[RAW DATA — start]

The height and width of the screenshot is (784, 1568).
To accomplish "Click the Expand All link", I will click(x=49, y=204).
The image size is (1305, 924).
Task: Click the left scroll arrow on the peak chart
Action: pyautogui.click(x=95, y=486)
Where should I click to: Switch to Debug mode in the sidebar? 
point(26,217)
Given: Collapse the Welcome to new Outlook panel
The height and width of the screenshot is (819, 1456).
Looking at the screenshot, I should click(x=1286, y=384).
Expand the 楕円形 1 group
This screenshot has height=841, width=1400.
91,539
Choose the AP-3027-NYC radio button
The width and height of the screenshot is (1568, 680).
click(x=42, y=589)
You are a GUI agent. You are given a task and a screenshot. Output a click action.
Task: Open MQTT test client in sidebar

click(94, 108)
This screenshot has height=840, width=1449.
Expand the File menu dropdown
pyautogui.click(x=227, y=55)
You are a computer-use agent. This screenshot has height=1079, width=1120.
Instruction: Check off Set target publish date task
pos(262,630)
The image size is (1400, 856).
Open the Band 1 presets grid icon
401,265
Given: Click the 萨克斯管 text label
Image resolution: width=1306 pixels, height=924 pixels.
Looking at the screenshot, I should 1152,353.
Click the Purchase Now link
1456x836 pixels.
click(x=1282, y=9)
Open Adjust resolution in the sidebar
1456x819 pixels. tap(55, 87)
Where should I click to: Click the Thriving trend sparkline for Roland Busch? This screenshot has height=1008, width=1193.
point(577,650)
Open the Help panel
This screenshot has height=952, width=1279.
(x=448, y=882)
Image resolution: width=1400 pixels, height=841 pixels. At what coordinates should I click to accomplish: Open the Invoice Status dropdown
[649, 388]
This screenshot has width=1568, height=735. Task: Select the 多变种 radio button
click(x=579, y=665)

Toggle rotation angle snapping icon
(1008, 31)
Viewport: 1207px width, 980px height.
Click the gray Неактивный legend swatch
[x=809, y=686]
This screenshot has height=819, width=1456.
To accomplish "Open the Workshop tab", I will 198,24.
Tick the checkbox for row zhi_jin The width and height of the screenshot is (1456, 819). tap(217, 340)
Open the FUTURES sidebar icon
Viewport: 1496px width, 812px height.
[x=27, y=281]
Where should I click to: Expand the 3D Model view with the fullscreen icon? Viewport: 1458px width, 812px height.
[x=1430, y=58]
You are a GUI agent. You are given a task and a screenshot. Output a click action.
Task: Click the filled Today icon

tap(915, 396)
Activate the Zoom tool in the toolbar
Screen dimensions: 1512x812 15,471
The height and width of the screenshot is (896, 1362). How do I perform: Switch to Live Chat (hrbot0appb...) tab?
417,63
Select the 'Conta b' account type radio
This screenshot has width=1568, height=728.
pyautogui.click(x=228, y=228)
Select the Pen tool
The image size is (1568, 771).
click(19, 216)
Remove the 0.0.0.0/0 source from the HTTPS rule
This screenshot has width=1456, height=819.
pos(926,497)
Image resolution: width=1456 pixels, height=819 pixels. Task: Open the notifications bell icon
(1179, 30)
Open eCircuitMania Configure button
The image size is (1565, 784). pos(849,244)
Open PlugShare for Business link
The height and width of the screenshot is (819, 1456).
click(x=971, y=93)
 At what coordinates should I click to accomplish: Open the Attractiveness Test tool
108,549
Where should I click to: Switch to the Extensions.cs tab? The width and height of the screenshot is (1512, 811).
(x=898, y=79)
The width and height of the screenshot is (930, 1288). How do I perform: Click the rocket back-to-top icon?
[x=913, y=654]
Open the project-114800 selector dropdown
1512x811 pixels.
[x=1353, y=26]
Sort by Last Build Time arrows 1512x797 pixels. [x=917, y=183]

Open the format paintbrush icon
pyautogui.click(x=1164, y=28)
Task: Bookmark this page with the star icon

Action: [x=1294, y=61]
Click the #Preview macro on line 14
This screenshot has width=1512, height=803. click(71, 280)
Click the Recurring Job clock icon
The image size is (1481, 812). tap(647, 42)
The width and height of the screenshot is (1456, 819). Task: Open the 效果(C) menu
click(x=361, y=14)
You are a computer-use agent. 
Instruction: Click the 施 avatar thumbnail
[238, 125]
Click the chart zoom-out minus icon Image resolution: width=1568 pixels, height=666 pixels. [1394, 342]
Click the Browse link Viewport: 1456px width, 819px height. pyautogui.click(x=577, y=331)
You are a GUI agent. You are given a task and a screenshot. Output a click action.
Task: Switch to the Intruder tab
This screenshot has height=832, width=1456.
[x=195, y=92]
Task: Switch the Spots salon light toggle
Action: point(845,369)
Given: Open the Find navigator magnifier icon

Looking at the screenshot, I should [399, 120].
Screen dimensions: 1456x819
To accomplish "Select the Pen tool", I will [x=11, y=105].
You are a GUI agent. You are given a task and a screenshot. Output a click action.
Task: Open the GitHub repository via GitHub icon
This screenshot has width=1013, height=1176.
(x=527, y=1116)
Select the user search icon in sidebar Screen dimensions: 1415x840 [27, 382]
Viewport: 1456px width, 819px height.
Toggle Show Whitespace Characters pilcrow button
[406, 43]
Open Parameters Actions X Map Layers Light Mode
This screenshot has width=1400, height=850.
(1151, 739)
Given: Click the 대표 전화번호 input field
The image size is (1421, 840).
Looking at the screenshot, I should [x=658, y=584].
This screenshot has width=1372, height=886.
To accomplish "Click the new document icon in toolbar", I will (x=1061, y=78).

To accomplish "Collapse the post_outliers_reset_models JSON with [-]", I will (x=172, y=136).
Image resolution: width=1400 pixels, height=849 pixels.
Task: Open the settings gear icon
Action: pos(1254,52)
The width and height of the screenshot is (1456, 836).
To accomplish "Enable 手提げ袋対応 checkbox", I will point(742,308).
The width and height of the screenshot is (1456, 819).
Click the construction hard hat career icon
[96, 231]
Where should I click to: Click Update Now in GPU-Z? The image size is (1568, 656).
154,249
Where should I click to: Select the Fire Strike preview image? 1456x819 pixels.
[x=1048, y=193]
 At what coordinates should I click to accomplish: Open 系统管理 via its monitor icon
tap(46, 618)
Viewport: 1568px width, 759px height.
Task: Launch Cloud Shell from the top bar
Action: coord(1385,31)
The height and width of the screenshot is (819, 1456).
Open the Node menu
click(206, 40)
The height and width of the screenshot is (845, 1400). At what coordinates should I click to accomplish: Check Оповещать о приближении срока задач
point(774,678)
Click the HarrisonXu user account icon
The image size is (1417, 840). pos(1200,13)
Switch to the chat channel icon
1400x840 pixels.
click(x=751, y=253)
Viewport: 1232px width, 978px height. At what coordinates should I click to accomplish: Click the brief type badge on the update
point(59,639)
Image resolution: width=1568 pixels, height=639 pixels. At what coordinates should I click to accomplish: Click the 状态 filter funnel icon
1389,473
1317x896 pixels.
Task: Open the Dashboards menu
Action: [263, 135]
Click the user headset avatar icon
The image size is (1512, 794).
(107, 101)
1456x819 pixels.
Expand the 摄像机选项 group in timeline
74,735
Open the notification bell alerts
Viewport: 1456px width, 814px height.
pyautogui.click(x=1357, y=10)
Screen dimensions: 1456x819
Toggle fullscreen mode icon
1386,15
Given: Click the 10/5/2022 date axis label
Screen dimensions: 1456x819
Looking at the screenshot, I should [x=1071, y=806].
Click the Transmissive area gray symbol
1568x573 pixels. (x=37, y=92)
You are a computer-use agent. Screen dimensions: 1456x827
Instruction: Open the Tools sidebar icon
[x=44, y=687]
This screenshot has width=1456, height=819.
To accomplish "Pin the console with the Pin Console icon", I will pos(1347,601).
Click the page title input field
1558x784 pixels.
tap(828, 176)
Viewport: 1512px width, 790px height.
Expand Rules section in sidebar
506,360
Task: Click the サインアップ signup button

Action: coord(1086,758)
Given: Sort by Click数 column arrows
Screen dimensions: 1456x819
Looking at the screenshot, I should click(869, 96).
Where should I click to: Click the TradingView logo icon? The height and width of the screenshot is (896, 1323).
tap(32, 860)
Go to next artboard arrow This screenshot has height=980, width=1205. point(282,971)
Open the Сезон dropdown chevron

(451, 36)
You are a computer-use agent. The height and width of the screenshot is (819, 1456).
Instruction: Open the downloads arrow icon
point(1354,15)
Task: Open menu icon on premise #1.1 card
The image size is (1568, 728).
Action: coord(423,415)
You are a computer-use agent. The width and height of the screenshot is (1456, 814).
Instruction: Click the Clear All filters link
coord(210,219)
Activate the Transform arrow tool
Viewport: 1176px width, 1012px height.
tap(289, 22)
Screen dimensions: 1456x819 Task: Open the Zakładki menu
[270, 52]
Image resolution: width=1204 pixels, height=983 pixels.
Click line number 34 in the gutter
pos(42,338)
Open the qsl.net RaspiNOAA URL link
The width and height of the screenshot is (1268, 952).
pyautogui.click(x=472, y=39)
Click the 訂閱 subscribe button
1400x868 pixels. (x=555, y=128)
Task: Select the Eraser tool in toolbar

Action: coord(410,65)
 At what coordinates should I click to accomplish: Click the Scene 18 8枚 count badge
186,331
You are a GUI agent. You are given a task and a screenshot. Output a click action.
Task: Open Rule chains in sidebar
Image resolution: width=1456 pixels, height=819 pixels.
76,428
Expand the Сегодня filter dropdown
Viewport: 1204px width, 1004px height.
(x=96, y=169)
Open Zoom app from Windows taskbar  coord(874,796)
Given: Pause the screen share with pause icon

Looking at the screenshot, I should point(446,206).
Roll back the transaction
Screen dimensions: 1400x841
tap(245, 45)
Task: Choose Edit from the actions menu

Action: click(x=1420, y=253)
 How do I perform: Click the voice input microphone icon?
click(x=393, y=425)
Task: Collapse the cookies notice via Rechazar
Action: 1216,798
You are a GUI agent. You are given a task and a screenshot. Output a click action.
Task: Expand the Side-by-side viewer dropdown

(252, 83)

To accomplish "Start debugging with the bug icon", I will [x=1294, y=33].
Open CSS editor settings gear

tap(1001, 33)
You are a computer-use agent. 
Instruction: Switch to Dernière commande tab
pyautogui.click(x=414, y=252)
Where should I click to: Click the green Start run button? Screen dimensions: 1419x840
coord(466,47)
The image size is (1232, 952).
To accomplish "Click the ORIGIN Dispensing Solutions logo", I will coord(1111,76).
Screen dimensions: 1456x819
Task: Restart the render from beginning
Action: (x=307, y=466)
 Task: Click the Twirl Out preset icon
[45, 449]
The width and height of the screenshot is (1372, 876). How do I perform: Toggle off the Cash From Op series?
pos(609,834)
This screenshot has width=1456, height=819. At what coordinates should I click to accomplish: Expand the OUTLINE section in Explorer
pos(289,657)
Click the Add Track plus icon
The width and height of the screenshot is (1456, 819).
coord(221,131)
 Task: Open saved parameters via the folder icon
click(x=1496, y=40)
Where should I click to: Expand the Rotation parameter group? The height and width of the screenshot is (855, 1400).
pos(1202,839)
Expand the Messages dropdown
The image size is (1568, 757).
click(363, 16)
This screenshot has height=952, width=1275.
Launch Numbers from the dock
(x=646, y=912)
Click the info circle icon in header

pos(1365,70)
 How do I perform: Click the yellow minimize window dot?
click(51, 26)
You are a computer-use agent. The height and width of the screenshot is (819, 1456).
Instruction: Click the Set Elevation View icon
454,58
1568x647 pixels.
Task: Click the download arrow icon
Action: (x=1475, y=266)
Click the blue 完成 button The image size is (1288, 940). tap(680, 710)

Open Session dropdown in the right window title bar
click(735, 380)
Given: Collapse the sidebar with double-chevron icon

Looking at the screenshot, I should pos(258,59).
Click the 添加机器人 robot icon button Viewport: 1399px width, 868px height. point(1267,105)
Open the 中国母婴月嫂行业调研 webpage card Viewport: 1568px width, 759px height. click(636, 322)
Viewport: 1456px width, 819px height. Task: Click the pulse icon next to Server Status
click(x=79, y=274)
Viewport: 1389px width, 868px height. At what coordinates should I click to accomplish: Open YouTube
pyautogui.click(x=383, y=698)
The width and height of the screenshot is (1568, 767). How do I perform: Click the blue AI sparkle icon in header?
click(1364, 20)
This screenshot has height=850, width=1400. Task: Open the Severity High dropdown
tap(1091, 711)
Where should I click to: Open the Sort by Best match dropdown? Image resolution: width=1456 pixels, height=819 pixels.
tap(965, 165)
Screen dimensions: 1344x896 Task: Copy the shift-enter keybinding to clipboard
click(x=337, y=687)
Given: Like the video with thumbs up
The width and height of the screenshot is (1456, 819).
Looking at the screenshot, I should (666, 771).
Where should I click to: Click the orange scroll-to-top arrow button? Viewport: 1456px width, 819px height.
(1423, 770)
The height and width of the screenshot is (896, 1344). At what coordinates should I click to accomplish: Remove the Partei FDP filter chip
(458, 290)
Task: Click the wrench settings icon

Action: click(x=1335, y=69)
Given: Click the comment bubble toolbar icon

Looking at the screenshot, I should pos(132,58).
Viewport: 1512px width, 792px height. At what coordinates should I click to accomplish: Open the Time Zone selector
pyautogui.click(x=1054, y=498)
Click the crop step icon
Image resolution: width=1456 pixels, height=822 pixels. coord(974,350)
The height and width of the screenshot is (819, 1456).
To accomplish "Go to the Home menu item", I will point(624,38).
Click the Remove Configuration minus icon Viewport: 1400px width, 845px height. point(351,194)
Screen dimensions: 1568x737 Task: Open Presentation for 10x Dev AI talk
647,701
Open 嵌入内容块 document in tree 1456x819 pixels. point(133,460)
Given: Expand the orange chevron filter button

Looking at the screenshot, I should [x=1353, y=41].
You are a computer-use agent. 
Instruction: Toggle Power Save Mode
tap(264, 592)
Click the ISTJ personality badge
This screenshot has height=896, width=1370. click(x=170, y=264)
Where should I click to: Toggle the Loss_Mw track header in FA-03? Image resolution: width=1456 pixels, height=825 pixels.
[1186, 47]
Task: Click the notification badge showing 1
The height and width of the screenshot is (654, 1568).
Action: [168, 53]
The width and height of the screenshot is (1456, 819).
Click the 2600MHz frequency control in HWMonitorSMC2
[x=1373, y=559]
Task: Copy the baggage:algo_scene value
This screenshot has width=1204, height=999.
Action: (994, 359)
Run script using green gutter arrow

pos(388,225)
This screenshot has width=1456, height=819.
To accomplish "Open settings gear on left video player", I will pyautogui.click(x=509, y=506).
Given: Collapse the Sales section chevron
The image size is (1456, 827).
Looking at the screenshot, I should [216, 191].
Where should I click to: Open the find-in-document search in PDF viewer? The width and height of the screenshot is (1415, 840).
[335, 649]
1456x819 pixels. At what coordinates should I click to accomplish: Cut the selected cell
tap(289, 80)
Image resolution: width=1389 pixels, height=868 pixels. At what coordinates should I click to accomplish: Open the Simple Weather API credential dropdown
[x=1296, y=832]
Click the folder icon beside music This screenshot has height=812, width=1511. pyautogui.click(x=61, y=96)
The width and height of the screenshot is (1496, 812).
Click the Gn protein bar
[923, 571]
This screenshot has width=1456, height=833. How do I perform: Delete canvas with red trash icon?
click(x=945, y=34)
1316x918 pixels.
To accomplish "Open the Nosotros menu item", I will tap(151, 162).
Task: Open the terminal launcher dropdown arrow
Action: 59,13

[RAW DATA — finish]

WHAT THE TASK REQUIRES – Using the material above, return every line that holds the string "field".

WRITTEN REPLY –
Given: Click the 대표 전화번호 input field
Click the page title input field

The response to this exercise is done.